Run Flux on ComfyUI as an API
In this example, we show you how to turn a ComfyUI workflow into a scalable API endpoint.
Quickstart
To run this simple text-to-image Flux Schnell workflow as an API:
- Deploy ComfyUI behind a web endpoint:
modal deploy 06_gpu_and_ml/comfyui/comfyapp.py
- In another terminal, run inference:
python 06_gpu_and_ml/comfyui/comfyclient.py --modal-workspace $(modal profile current) --prompt "Surreal dreamscape with floating islands, upside-down waterfalls, and impossible geometric structures, all bathed in a soft, ethereal light"
The first inference will take ~1m since the container needs to launch the ComfyUI server and load Flux into memory.
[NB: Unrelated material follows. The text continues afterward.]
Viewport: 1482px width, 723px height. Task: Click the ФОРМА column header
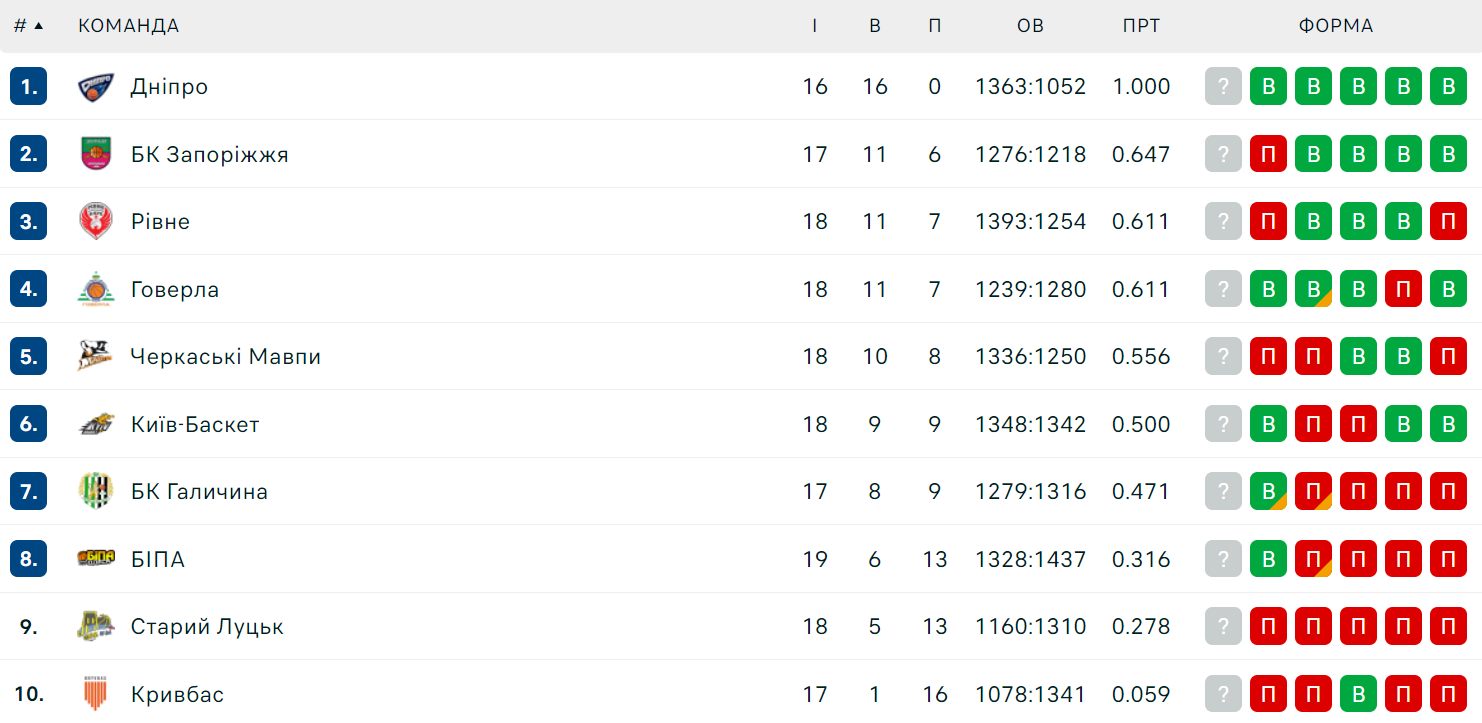(1336, 26)
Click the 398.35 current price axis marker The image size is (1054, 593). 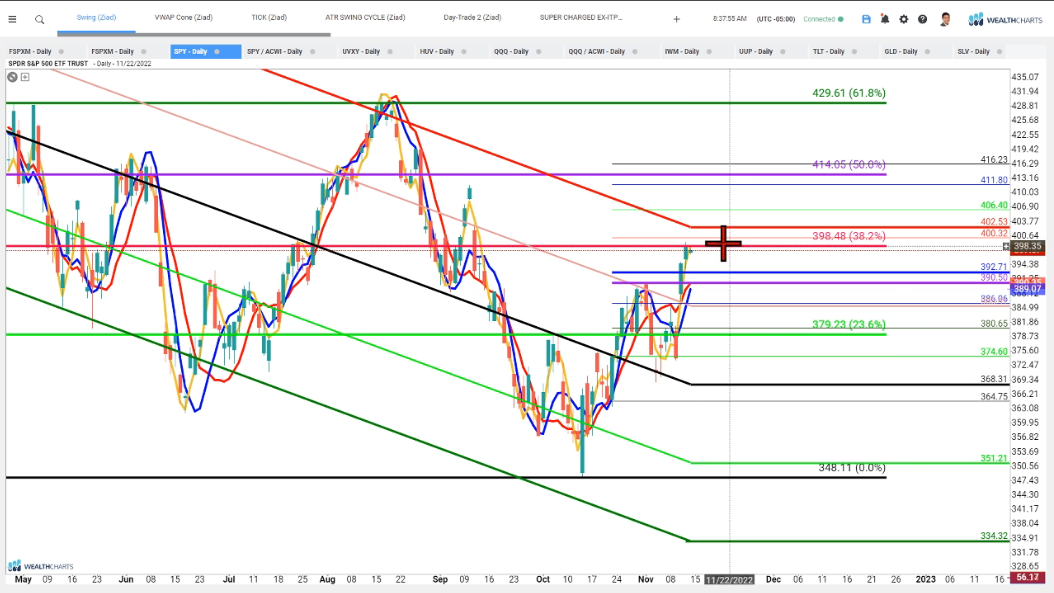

Successive calls on a warm container should take a few seconds.
Installing ComfyUI
We use comfy-cli to install ComfyUI and its dependencies.
import json
import subprocess
import uuid
from pathlib import Path
from typing import Dict
import modal
image = ( # build up a Modal Image to run ComfyUI, step by step
modal.Image.debian_slim( # start from basic Linux with Python
python_version="3.11"
)
.apt_install("git") # install git to clone ComfyUI
.pip_install("fastapi[standard]==0.115.4") # install web dependencies
.pip_install("comfy-cli==1.3.8") # install comfy-cli
.run_commands( # use comfy-cli to install ComfyUI and its dependencies
"comfy --skip-prompt install --fast-deps --nvidia --version 0.3.10"
)
)
Downloading custom nodes
We’ll also use comfy-cli
to download custom nodes, in this case the popular WAS Node Suite.
Use the ComfyUI Registry to find the specific custom node name to use with this command.
image = (
image.run_commands( # download a custom node
"comfy node install --fast-deps was-node-suite-comfyui@1.0.2"
)
# Add .run_commands(...) calls for any other custom nodes you want to download
)
We’ll also add our own custom node that patches core ComfyUI so that we can use Modal’s memory snapshot feature to speed up cold starts (more on that on running as an API).
image = image.add_local_dir(
local_path=Path(__file__).parent / "memory_snapshot_helper",
remote_path="/root/comfy/ComfyUI/custom_nodes/memory_snapshot_helper",
copy=True,
)
See this post for more examples on how to install popular custom nodes like ComfyUI Impact Pack and ComfyUI IPAdapter Plus.
Downloading models
comfy-cli
also supports downloading models, but we’ve found it’s faster to use hf_hub_download
directly by:
- Enabling faster downloads
- Mounting the cache directory to a Volume
By persisting the cache to a Volume, you avoid re-downloading the models every time you rebuild your image.
def hf_download():
from huggingface_hub import hf_hub_download
flux_model = hf_hub_download(
repo_id="Comfy-Org/flux1-schnell",
filename="flux1-schnell-fp8.safetensors",
cache_dir="/cache",
)
# symlink the model to the right ComfyUI directory
subprocess.run(
f"ln -s {flux_model} /root/comfy/ComfyUI/models/checkpoints/flux1-schnell-fp8.safetensors",
shell=True,
check=True,
)
vol = modal.Volume.from_name("hf-hub-cache", create_if_missing=True)
image = (
# install huggingface_hub with hf_transfer support to speed up downloads
image.pip_install("huggingface_hub[hf_transfer]==0.30.0")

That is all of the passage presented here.